As we work to bridge the gap between the labor force and the needs of employers, we must also work to diversify the talent pool that will fill this gap. Diverse backgrounds, perspectives and opinions lead to innovation. The challenges we are working to solve in the education and technology space require big ideas. I find that big ideas are born when people with a variety of life experiences contribute to the conversation.
According to the White House, women and minorities represent 70 percent of college students but less than 45 percent of STEM degrees. This massive untapped talent pool drives us to ask the question, how do we diversify the STEM pipeline? As we confront this disparity, we should address three common misperceptions around STEM in higher education. By increasing the number of women and minorities pursuing STEM degrees, we will see a more diverse talent pipeline.
First, there’s a widely accepted belief that STEM skills are innate, rather than acquired. Society accepts that “being good,” and inversely “being bad,” at STEM subjects is the product of inherent talent versus practice and study. This is simply not true. In fact, I would argue that confidence, rather than an aptitude towards numbers, will determine whether a student succeeds in STEM subjects. Just as small successes lead to big accomplishments, small disappointments have the potential to lead to larger consequences, such as failing a course, or dropping out of school all together.
At Cengage, we are committed to supporting the most vulnerable students in higher education by inspiring and instilling confidence in students. We place students at the center of the learning experience and build tools that meet them where they are in their education and life journey. These personalized tools can help give students confidence necessary to overcome challenges. The belief that all students can succeed in STEM subjects will encourage persistence and instill confidence in students, ultimately leading to a more diverse workforce.
Second, there is the notion that STEM subjects are abstract and irrelevant to most aspects of life. This absence of real-world relevance can cause students to shut down. As content providers and educators, we need to focus on experiential, hands-on learning methods, so that students are able to connect with the end results of their efforts.
Utilizing real-life scenarios and interactive training activities provides students with context for their work, while encouraging critical thinking skills. By placing a greater emphasis on the everyday applications of STEM knowledge and skills, students will find motivation for persisting through challenging material. Rather than focus on memorization, we should focus on projects and activities that help students understand how to use and apply STEM skills in a variety of ways.
Broaden the definition
Finally, there’s the idea that STEM skills are only applicable to jobs in traditional STEM industries. That couldn’t be farther from the truth. Majoring in math doesn’t mean your only option is to be a statistician. Marketing, product management, interior design and many other professions, require advanced STEM knowledge. By broadening the definition of STEM careers and exposing students to a variety of jobs that necessitate STEM skills, they will be more inclined to advance their studies in these subjects.

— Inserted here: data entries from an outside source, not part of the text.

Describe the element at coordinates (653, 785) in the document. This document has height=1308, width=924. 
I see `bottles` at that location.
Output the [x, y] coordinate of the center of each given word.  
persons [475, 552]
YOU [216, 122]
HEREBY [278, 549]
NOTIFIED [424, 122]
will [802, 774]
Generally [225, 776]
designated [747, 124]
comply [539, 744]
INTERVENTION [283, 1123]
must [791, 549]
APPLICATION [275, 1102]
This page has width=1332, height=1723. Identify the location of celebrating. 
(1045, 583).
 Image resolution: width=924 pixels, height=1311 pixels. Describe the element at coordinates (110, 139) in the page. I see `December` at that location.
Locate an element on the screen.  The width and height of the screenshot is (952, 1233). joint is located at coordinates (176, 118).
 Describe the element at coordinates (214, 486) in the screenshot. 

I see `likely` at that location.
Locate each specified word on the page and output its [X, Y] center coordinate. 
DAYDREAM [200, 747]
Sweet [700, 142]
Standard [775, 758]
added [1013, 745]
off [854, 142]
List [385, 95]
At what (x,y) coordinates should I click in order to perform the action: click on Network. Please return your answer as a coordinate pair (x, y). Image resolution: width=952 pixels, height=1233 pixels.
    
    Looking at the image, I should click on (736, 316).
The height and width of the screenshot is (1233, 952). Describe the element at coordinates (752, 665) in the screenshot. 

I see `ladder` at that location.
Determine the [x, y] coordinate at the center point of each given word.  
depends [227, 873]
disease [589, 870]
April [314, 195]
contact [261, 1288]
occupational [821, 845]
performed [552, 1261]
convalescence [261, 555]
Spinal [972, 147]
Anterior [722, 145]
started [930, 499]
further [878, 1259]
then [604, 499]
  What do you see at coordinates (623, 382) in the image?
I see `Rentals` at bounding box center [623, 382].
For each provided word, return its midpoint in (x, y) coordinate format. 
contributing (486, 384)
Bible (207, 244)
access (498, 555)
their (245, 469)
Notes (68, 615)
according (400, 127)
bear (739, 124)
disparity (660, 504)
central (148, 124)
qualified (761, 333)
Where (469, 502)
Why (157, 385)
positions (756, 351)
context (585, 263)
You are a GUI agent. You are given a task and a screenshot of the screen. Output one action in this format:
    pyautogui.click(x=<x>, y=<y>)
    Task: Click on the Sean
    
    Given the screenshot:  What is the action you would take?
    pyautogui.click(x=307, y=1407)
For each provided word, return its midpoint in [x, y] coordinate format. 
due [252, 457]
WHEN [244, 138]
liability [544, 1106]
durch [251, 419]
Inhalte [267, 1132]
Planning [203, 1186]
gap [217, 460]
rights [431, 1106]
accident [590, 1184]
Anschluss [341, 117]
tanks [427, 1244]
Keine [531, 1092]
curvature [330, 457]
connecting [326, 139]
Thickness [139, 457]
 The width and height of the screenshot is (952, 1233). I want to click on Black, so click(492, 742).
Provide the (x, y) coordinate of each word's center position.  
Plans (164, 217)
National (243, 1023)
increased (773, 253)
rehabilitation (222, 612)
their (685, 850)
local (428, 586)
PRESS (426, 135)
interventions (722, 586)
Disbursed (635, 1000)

The best, brightest people in the industry do not look, think or act the same. In order to achieve a greater level of diversity in the STEM industry, we must challenge commonly held perceptions around STEM in higher education. If we are able to shift the narrative on these topics, we will see more students, including more female and minority students, pursuing STEM degrees, and ultimately diversifying the talent pipeline.
George Moore is the Chief Technology Officer for Cengage.